NEW YORK (WABC) -- A federal judge Tuesday seized control of New York City's notorious jail complex on Rikers Island, which will now be run by an official who reports directly to the court.
In the past 50 years, a federal judge has seized control of an American jail fewer than a dozen times.
Critics have described brutal, violent and inhumane conditions inside the jail for years. There have been suspicious deaths and suicides.
In a 77-page ruling, Judge Laura Taylor Swain wrote that she found the conduct of city over the last nine years "leaves no doubt that continued insistence on compliance with the court's orders by persons answerable principally to political authorities would lead only to confrontation and delay."
She also wrote "that the current management structure and staffing are insufficient to turn the tide within a reasonable period; that defendants have consistently fallen short of the requisite compliance with court orders for years, at times under circumstances that suggest bad faith; and that enormous resources -- that the city devotes to a system that is at the same time overstaffed and underserved -- are not being deployed effectively."
The manager, who will report to the judge, will work with the city's jails commissioner and will be "empowered to take all actions necessary" to fix the complex.
Swain proposed a three-year timetable to turn the jail around.
Mayor Eric Adams said the city would obey the court order and cooperate, noting "the problems at Rikers are decades in the making."
The mayor said the law requiring Rikers to close in 2027, which he has since said cannot be met, hamstrung his administration because "it stated you can't make any capital improvements on Rikers Island, we can't spend money on Rikers Island to improve the conditions."
Adams insisted that conditions at Rikers have improved under his administration.
But ultimately if a federal judge wants to appoint an independent remediation manager, "that's outside my span of control," Adams said. "I'm going to follow whatever rule she puts in place, because she has the authority to do so."
Reform advocates have applauded the ruling and say having an independent manager will take politics out of the decision making.

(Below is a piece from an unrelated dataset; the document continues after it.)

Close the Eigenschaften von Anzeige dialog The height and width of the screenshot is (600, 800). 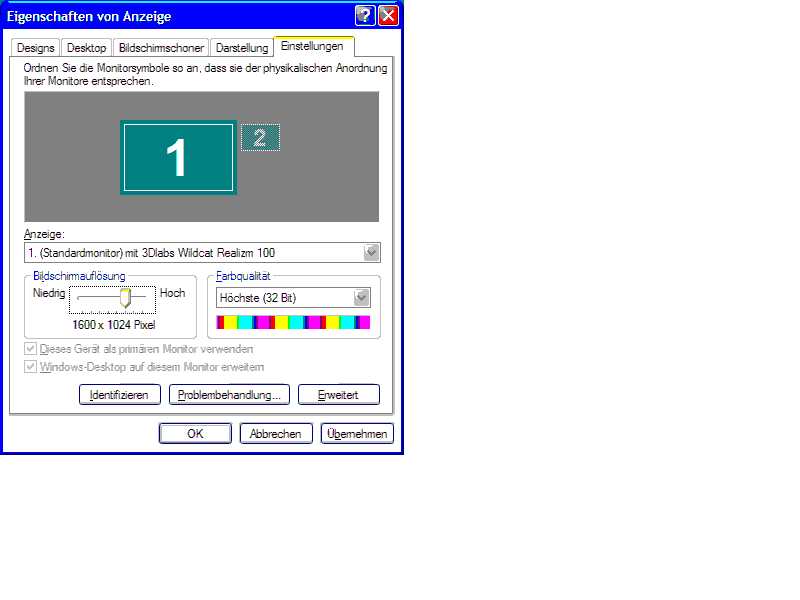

Mayoral candidate Scott Stringer, who previously served as the city's comptroller, praised the judge's ruling as "long-overdue but necessary" in a statement released on Tuesday.
"For decades, Rikers has represented a systemic failure of multiple mayoral administrations -- plagued by violence, neglect, and dangerous and inhumane conditions," he said. "While I applaud this decision, I do not view it as a victory; instead, it is a scathing indictment of our citys failed leadership."
The Legal Aid Society released a statement commending the court:
"We commend the court's historic decision to appoint an independent receiver to end the culture of brutality in the City's jails. For years, the New York City Department of Correction has failed to follow federal court orders to enact meaningful reforms, allowing violence, disorder, and systemic dysfunction to persist in the jails. This appointment marks a critical turning point-an overdue acknowledgment that City leadership has proven unable to protect the safety and constitutional rights of incarcerated individuals."